US v. Kimbrough: Baltimore police received information that two men were dealing drugs in front of a specific home. Surveillance confirmed that information. Officers approached the men and asked if they lived at the residence. They replied that they were guests of the homeowner, Ms. Kimbrough (defendant's mother). The officers found Ms. Kimbrough and obtained consent to search the home from her, after she denied any knowledge of drugs being inside. After hearing a noise from the basement, officers went there and found Kimbrough (the defendant) cutting cocaine. Kimbrough was arrested. At that point, the officers called Ms. Kimbrough down to the basement to show her what they found. She confronted her son, asking "what is this?" and "is there anything down here?" An officer recited the Miranda warnings and Kimbrough agreed to speak without an attorney. Kimbrough answered his mother that he had a gun stuffed under a couch cushion. Kimbrough was charged with possession of a stolen firearm, possession of cocaine with intent to distribute, and possession of a firearm in connection with another felony offense.
Kimbrough moved to suppress his statements made in response to his mother's questioning in the basement. The district court granted the motion, holding that the Miranda warnings that were given were ineffective and that the officers used Ms. Kimbrough as a proxy to question her son. The district court concluded, "Detective Himes . . . quite candidly in his testimony, [said that] she did his questioning for him, that is, Miss Kimbrough did the question that [O]fficer Himes otherwise would have done. So this was official interrogation." The court ordered Kimbrough's statements, but not the actual gun, suppressed. The Government appealed.

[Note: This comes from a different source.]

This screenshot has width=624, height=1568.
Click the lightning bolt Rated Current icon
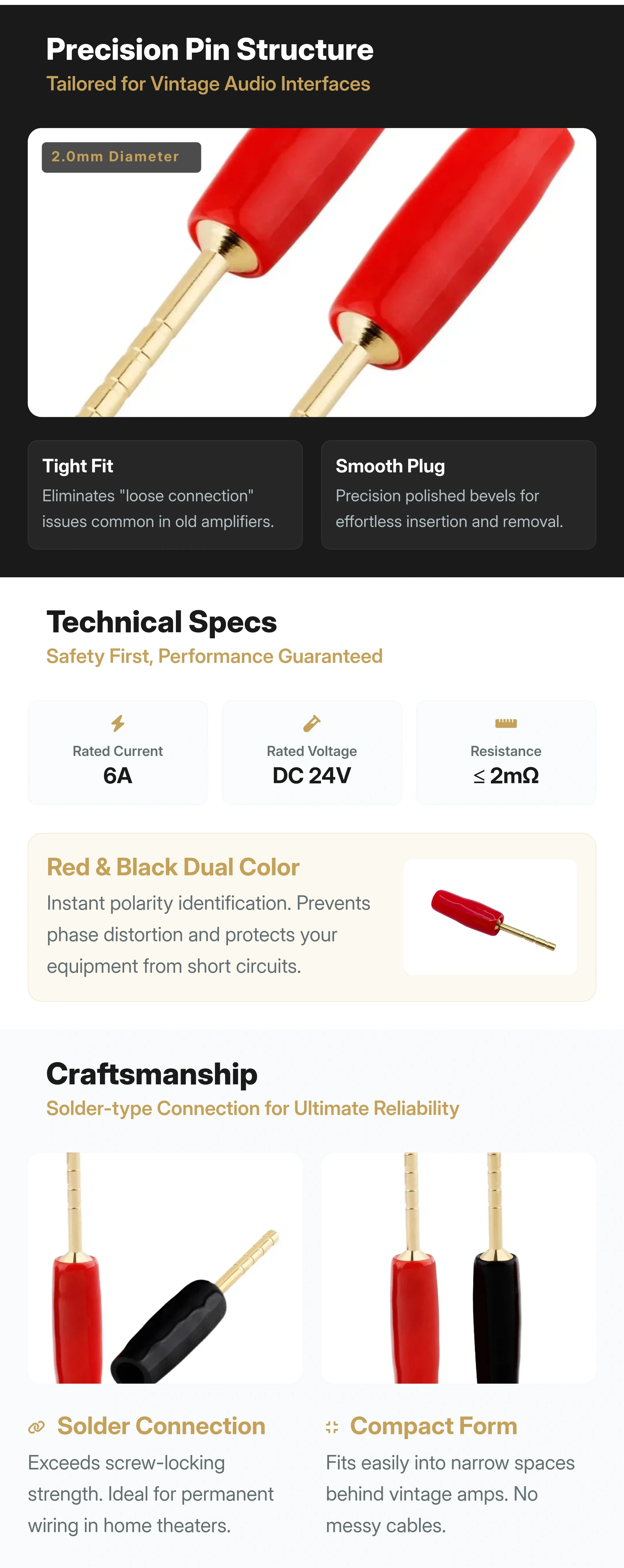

The Fourth Circuit reversed the district court and held that Kimbrough's statements could be used against him. Relying on Rhode Island v. Innis, 446 U.S. 291 (1980), and Arizona v. Mauro, 481 U.S. 520 (1987), the court held that Miranda was not implicated by questioning of a suspect by a family member, absent some indication that she was used as an interrogator for the police. There was no evidence to support that claim, the court held, noting that Ms. Kimbrough has non-law enforcement motives for confronting her son. Because the confrontation in the basement was not a custodial interrogation, Miranda was not implicated and any insufficiency of the warnings given was irrelevant.